Target pointing data:

________________________________________

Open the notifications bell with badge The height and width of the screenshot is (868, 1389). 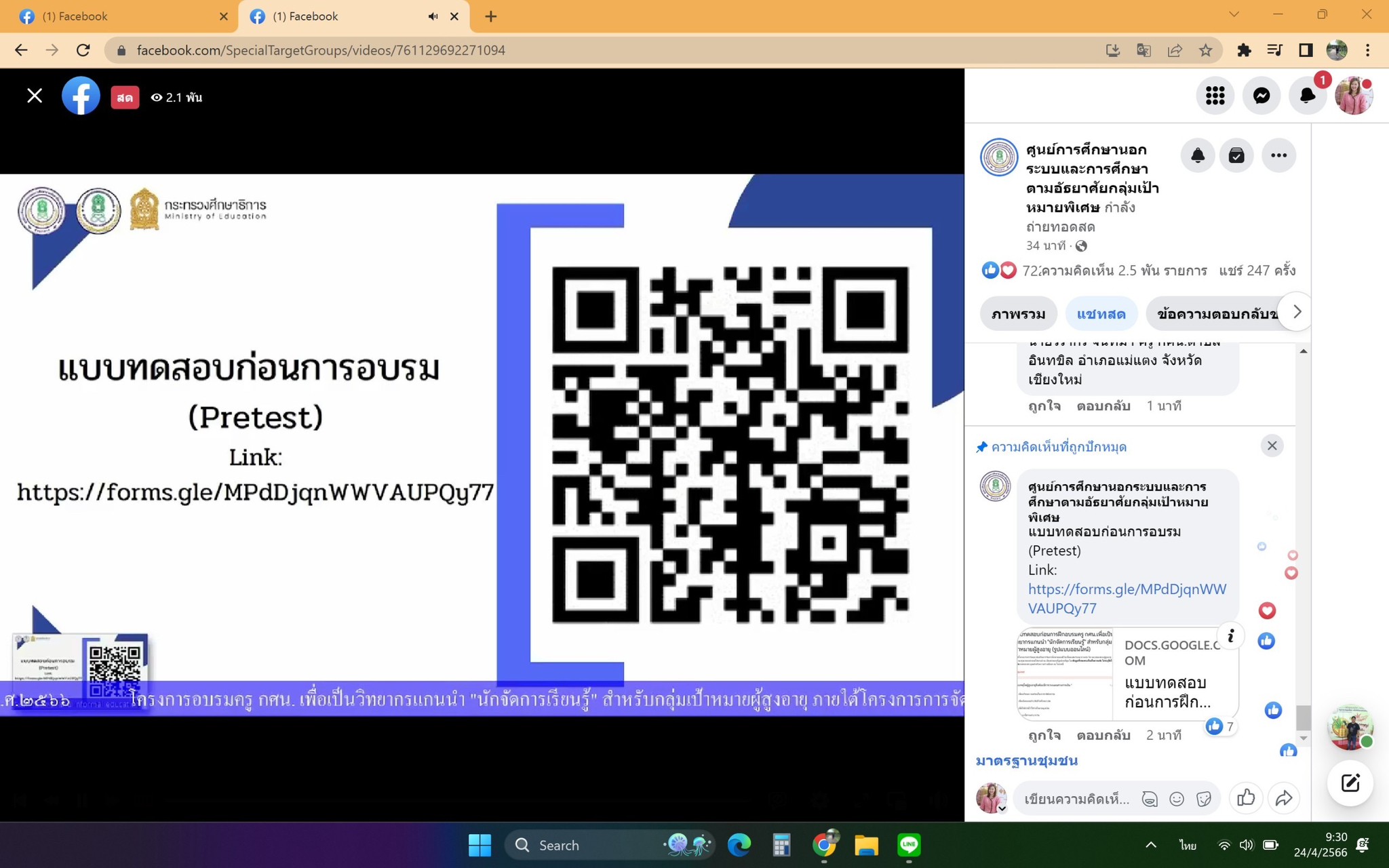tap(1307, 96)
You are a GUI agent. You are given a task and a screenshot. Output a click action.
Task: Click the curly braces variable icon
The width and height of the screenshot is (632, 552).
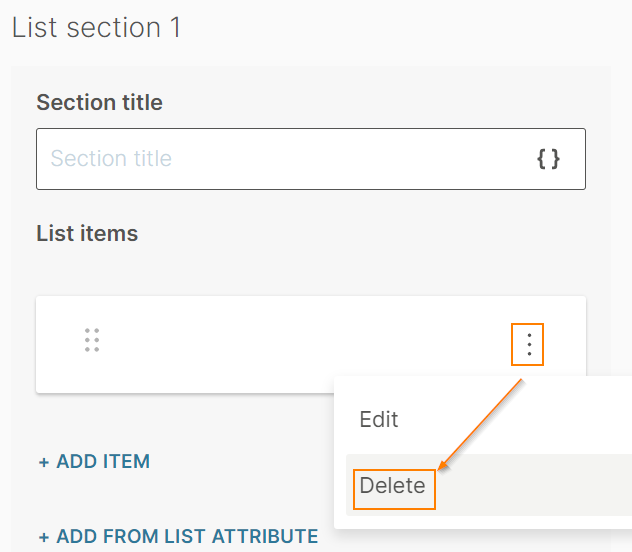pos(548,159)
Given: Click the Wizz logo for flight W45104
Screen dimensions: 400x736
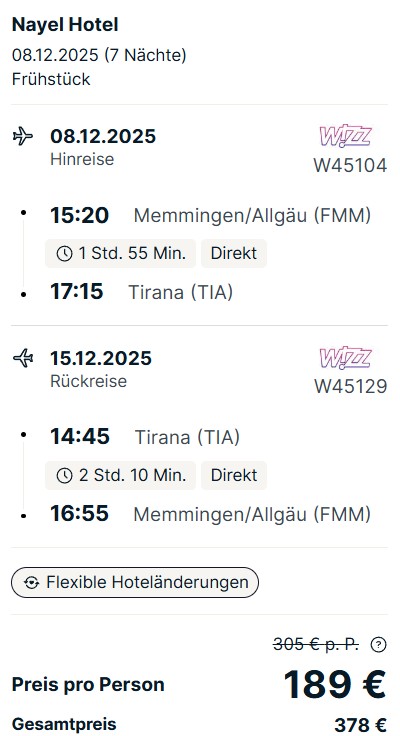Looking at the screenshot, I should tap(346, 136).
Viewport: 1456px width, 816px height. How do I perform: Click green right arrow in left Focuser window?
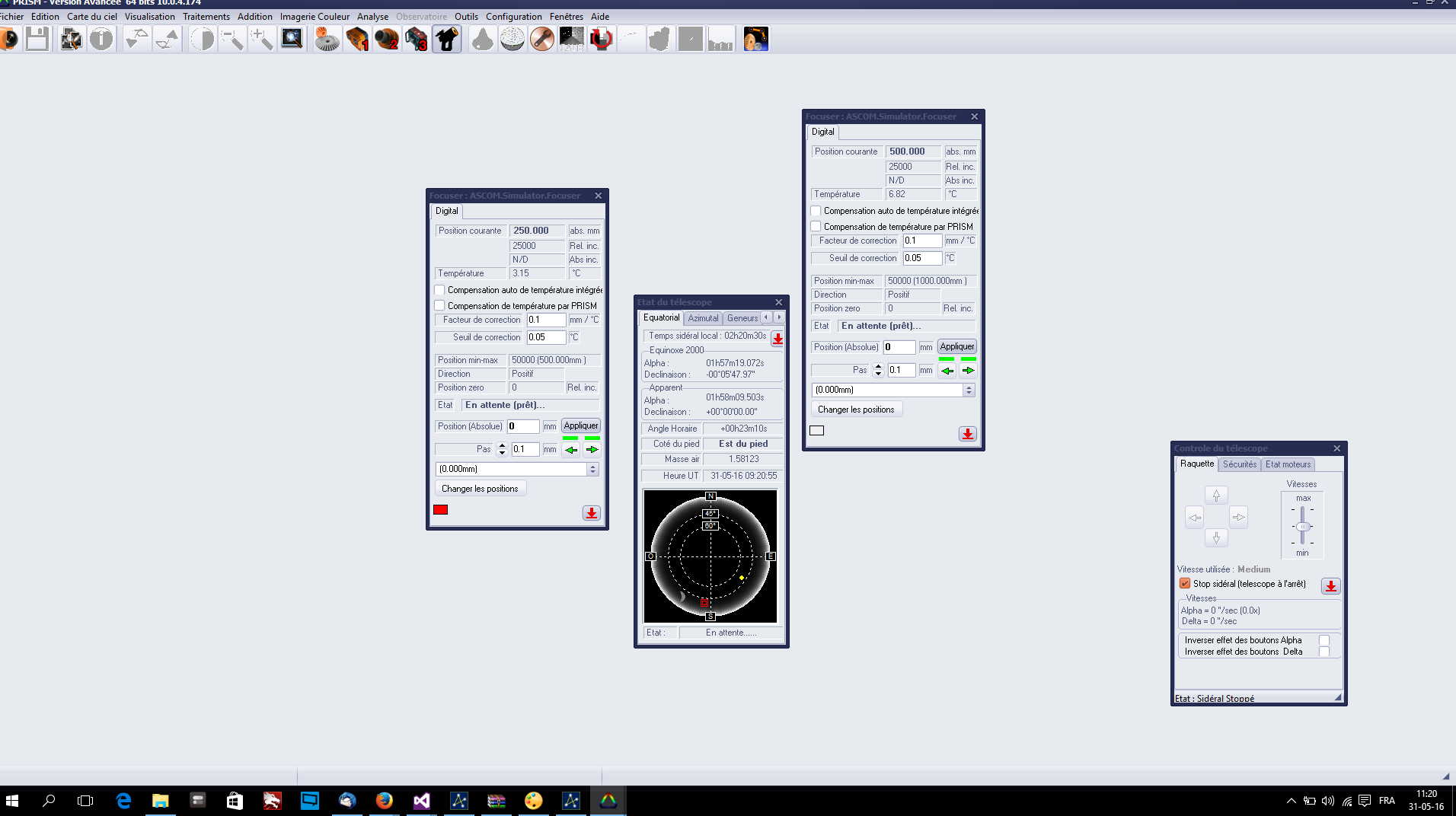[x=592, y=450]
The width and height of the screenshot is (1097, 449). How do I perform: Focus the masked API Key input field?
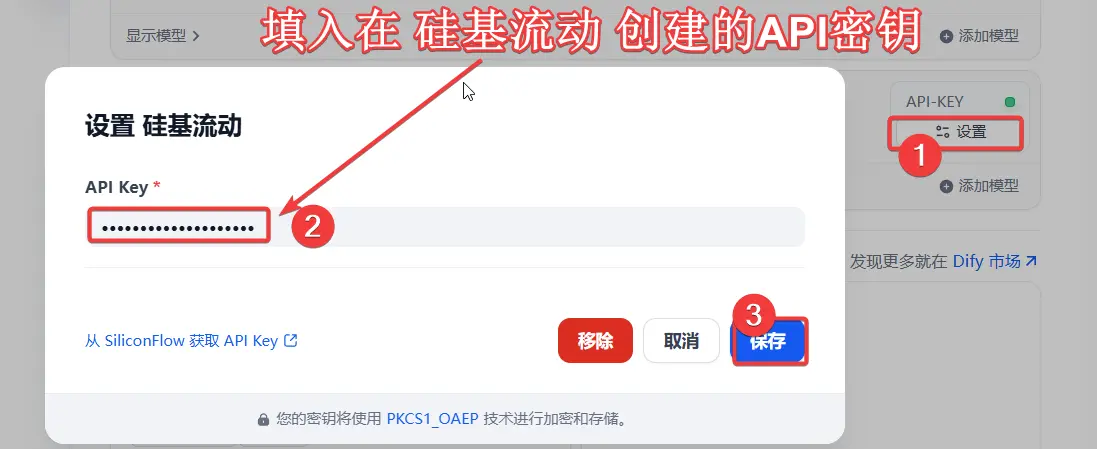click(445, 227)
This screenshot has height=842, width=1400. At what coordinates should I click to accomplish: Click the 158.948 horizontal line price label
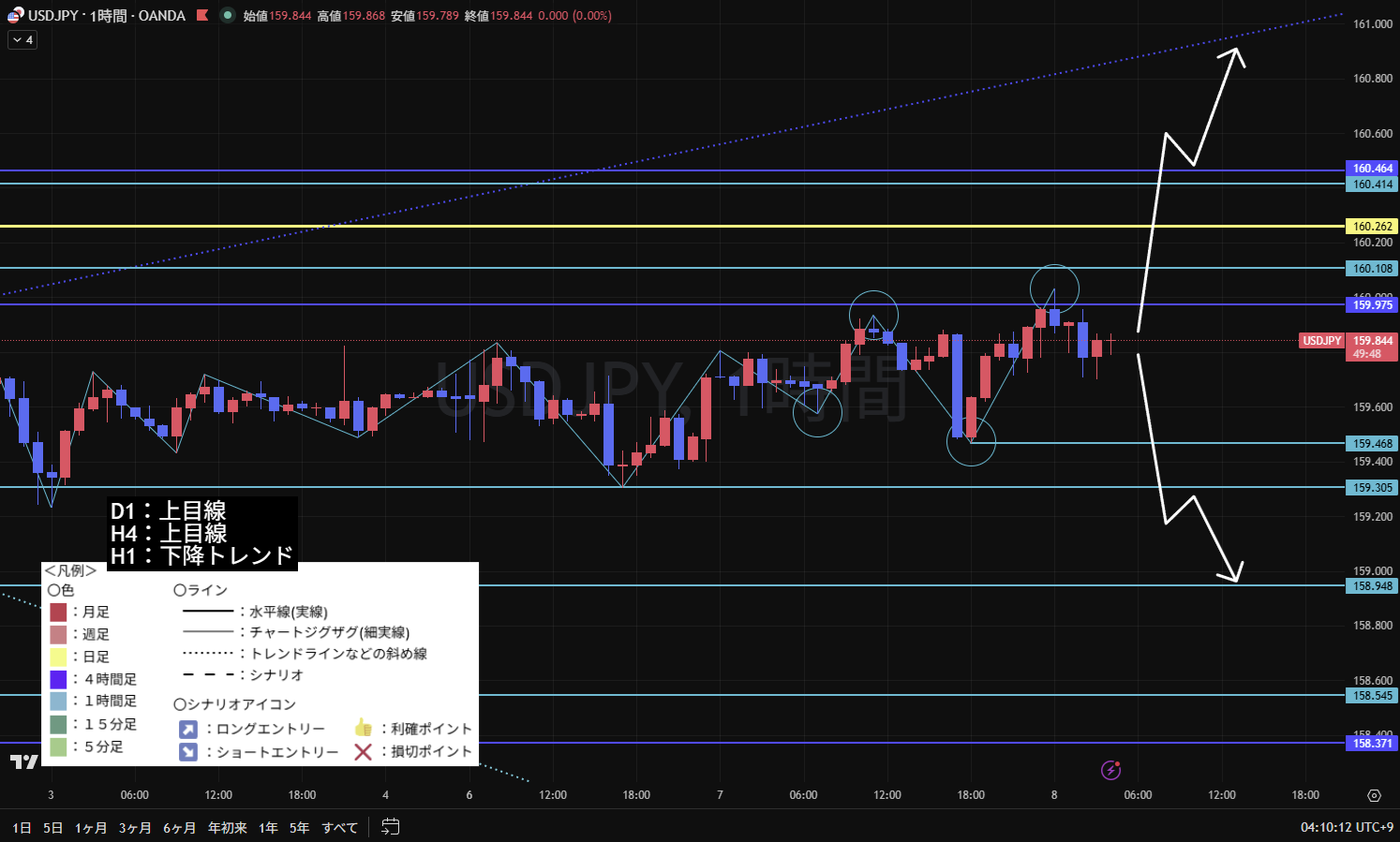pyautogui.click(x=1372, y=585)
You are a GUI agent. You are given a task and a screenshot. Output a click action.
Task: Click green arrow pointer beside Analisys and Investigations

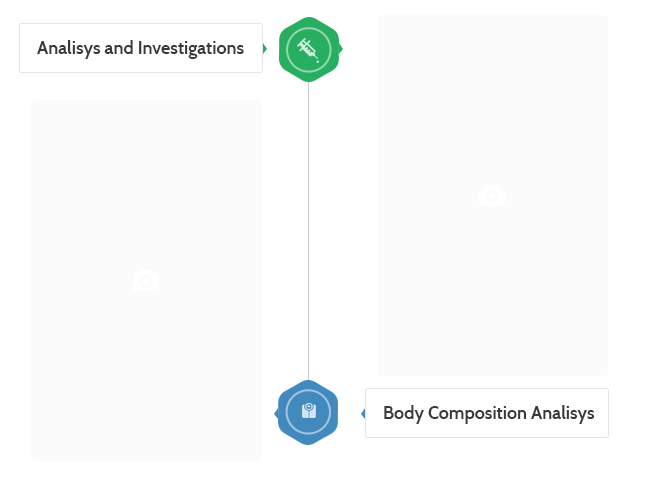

________________________________________

--- EXERCISE INSTRUCTIONS ---
Please copy out the entries from the line with "Viewport: 1456px width, 816px" up to and including the final entry, requests included, offsetting every coordinate in the answers by 137. Leave the pictures out of your answer.

--- TASK OUTPUT ---
Viewport: 1456px width, 816px height. How do I perform: Click green right arrow in left Focuser window?
[x=729, y=587]
The width and height of the screenshot is (1097, 449). How do I perform: Focus the masked API Key input field?
click(582, 364)
This screenshot has height=842, width=1400. At what coordinates should I click to accomplish: Click the 158.948 horizontal line price label
pyautogui.click(x=1509, y=722)
You are a GUI agent. You are given a task and a screenshot. Output a click action.
Task: Click green arrow pointer beside Analisys and Investigations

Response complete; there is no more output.